## Problem statement
The entries below contain a stretch that opens with the line containing "Tap the back arrow icon The" and closes with the line containing "Given: Click green checkmark beside step 2"; set down that stretch exactly, both ends included, and nothing else.

## The records
################

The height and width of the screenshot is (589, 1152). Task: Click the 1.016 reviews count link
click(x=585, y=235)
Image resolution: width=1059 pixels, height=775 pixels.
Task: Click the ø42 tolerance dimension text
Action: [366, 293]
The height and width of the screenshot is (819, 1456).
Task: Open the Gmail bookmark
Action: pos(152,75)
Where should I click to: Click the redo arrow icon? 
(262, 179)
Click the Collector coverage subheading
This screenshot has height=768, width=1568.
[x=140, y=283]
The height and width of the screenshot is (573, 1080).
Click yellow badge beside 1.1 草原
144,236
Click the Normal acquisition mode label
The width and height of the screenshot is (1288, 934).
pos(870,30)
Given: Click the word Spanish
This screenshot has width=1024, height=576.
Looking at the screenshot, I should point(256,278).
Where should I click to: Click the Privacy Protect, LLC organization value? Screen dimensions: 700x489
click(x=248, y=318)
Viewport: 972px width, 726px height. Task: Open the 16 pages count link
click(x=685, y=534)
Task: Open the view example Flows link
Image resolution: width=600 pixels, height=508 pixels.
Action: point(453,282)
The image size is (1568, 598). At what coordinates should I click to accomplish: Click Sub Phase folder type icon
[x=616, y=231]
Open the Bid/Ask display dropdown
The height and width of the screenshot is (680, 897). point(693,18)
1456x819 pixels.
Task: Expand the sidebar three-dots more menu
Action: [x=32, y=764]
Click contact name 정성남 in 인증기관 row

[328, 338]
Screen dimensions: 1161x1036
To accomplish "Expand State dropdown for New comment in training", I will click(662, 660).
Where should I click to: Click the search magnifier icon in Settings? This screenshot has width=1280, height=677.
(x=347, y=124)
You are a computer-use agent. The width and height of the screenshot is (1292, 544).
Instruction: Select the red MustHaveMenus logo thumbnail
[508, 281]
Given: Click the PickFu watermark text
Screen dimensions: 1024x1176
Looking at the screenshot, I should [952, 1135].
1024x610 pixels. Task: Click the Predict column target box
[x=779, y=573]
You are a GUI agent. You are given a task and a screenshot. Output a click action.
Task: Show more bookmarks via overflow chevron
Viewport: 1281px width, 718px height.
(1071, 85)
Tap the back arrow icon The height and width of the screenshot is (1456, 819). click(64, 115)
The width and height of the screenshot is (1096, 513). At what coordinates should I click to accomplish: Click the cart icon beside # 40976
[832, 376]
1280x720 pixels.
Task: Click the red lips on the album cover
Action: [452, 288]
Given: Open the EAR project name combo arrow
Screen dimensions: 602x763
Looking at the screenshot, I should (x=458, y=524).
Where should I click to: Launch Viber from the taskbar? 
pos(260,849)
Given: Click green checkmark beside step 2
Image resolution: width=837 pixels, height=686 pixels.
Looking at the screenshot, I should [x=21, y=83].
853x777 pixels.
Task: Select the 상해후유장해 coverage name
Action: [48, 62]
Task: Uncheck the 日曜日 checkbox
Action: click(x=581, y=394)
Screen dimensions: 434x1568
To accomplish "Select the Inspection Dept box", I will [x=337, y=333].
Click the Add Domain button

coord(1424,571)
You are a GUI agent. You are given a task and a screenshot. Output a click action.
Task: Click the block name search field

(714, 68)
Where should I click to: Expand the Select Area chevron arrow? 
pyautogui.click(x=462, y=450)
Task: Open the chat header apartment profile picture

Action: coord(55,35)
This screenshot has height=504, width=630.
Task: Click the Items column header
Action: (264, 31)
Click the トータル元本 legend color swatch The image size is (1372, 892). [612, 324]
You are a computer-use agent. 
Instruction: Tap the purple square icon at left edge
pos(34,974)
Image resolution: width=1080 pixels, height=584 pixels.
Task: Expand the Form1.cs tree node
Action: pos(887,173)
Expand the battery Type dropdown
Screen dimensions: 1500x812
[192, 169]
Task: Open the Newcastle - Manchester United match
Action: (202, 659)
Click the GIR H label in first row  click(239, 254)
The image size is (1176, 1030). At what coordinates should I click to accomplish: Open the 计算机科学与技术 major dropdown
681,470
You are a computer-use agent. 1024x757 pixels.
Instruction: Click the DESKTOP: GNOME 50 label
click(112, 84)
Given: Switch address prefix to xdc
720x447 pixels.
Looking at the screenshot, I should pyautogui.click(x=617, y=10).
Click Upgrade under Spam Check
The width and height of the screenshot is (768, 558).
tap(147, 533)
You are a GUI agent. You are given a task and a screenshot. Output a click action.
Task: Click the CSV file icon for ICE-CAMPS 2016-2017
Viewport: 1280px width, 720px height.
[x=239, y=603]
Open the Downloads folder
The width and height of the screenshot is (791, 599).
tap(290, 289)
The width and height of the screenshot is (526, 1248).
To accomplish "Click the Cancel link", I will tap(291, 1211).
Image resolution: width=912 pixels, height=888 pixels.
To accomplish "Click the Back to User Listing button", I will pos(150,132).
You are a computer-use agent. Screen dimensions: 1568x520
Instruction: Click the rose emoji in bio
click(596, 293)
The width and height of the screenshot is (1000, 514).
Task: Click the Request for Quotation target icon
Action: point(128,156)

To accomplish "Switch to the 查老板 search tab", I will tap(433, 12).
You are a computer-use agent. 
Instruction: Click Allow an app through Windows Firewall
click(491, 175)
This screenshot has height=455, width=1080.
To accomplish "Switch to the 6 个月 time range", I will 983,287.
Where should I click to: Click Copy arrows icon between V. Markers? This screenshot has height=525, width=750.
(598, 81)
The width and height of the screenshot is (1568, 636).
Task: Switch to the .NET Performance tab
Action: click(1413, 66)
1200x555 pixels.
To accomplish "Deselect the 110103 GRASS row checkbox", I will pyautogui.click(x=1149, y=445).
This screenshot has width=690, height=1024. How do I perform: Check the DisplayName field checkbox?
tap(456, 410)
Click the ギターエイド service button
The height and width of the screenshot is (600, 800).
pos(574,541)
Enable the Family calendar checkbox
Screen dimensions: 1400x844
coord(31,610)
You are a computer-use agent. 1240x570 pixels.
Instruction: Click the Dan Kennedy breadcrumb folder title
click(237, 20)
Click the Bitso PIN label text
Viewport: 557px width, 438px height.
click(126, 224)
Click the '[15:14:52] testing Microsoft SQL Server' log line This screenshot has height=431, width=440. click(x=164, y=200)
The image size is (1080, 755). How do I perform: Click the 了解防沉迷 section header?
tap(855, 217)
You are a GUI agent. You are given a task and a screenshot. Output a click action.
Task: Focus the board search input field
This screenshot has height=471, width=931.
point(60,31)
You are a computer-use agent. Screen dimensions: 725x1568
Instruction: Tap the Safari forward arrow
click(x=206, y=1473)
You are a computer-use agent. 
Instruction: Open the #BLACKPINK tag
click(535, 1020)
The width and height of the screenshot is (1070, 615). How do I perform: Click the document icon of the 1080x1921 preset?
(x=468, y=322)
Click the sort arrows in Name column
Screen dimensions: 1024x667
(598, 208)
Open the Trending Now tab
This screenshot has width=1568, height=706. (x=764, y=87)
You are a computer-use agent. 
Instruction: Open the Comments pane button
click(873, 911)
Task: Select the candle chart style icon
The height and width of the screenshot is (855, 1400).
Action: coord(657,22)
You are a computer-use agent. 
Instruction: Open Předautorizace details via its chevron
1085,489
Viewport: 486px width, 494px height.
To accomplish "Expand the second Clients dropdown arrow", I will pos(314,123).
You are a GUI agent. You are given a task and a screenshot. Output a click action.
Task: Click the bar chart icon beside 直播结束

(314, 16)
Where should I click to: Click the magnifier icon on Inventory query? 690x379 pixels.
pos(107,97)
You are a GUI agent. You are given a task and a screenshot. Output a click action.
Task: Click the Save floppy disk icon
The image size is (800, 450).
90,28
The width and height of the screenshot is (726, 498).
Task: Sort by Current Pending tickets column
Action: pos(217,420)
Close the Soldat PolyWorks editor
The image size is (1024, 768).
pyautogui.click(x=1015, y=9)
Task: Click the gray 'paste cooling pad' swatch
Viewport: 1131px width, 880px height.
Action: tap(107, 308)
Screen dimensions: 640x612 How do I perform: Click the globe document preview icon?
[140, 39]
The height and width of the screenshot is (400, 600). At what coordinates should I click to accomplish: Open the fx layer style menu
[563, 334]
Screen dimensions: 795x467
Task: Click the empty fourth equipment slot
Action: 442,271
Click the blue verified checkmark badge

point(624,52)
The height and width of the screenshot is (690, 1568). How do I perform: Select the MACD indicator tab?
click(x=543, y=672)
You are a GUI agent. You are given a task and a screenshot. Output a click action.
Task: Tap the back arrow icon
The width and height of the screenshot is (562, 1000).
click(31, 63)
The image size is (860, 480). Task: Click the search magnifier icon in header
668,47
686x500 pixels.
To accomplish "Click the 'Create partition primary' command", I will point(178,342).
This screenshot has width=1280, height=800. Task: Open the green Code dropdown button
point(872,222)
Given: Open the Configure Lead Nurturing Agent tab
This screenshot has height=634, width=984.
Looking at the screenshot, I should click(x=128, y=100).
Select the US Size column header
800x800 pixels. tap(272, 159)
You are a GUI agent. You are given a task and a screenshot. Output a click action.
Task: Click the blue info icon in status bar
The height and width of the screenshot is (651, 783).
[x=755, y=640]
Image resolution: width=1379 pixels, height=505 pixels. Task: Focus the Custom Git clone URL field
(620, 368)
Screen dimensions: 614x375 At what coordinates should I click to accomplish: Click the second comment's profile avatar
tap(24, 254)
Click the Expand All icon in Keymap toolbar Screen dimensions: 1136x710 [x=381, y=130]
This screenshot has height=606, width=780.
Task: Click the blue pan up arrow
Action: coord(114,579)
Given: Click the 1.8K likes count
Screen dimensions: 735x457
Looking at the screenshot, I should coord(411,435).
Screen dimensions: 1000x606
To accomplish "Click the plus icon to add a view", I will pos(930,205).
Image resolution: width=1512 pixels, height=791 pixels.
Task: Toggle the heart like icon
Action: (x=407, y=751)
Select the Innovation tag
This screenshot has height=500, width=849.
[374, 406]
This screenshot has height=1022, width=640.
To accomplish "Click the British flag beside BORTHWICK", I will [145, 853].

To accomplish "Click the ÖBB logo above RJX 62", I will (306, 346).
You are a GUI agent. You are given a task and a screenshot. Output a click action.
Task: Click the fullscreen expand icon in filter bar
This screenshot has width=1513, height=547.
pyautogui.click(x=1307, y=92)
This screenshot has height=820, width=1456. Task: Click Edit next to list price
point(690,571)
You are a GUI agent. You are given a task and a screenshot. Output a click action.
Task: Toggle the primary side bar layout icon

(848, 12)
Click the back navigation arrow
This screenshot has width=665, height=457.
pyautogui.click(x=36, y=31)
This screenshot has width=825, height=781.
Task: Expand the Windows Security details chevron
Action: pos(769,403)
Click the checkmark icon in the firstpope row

################

## Response for this exercise
Tap the back arrow icon The height and width of the screenshot is (1456, 819). click(64, 115)
The width and height of the screenshot is (1096, 513). At what coordinates should I click to accomplish: Click the cart icon beside # 40976
[832, 376]
1280x720 pixels.
Task: Click the red lips on the album cover
Action: [452, 288]
Given: Open the EAR project name combo arrow
Screen dimensions: 602x763
Looking at the screenshot, I should (x=458, y=524).
Where should I click to: Launch Viber from the taskbar? 
pos(260,849)
Given: Click green checkmark beside step 2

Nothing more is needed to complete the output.